Rusya yakın zamanlarda kadar iki süper güçten biri iken, bunu ansızın kaybetmiş olmanın şokunu hala atlatabilmiş değil. Rusların asırlardan bir hayallerini süsleyen sıcak denizlere inme projelerini tamamen unutmalarını ve kendilerini bulundukları coğrafyayla sınırlı alana tahsis etmelerin kimse beklememelidir. Nitekim daha şimdiden Dünya, emperyal refleksler olarak nitelendirilebilecek Rus çıkarlarına şahit olmaktadır. AGİT toplantısı günlerinde de başka Yeltsin olmak üzere çeşitli Rus yetkililer, Amerika'nın NATO'yu doğuya doğru genişleterek, Kafkasya'yı kontrol altına alarak kendilerini tecrit politikası izlediğini iddia ettiler. Rusya'nın Çeçenistan'a yönelik vahşice saldırıların temelinde aynı mantık vardır. Çeçenistan gibi bir milyondan az nüfusa sahip ufak bir ülke karşısında mağlubiyeti kabul etmek ve bağımsızlıklarına izin vermek Kafkasya'ya yönelik bütün niyetlerinin tükenmesi anlamına gelir. Bu sebeple ekonomik şartların elverişsizliğine rağmen ellerindeki bütün imkanları kullanarak insanlık dışı bir katliamı gerçekleştirmeye Çeçensiz bir Çeçenistan yaratarak zafer kazandık demeye hazırlanıyorlar.

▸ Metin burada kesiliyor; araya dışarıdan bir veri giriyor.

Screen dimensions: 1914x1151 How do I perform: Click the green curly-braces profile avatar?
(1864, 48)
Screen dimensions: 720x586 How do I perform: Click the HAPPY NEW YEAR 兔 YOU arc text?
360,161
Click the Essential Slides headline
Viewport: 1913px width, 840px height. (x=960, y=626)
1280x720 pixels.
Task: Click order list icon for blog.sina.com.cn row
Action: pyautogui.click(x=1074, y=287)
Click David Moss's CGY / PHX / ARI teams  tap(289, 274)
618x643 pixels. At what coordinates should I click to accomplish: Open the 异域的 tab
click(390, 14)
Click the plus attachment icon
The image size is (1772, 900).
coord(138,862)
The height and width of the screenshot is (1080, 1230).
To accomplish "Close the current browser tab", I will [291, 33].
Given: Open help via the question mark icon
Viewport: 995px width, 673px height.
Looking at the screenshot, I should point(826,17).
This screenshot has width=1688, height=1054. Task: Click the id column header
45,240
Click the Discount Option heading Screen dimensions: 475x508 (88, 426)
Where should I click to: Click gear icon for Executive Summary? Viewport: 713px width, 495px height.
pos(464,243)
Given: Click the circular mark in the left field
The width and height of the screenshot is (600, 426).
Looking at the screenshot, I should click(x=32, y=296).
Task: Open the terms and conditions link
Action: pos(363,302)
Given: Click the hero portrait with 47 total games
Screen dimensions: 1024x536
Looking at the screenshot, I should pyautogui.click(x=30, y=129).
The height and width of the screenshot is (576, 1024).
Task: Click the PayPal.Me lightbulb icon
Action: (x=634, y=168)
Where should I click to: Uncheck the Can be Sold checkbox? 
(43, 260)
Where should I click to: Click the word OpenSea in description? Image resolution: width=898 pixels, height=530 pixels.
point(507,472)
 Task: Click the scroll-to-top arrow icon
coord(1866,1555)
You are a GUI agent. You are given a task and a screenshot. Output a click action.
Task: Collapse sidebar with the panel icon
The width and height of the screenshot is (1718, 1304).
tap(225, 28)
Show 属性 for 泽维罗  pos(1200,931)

Rusya'nın Çeçenistan'dan sonraki hedeflerinin başta Gürcistan ve sonra Ermenistan olmak ihtimali büyüktür. Bunları da hallettikten sonra Azerbaycan'a karşı şiddetli bir Rus baskısı gündeme gelecektir. Böyle bir kötü senaryonun tahakkuku Türkiye ve Türk dünyası açısından tam bir felaket olur. Asırlardır beklediğimiz imkanların tahakkuku söz konusu iken, yeniden Rus emperyalizminin hortlaması anlamına gelecek bu gelişmeler karşı zaman geçirilmeden tedbirler aramak mecburiyetindeyiz.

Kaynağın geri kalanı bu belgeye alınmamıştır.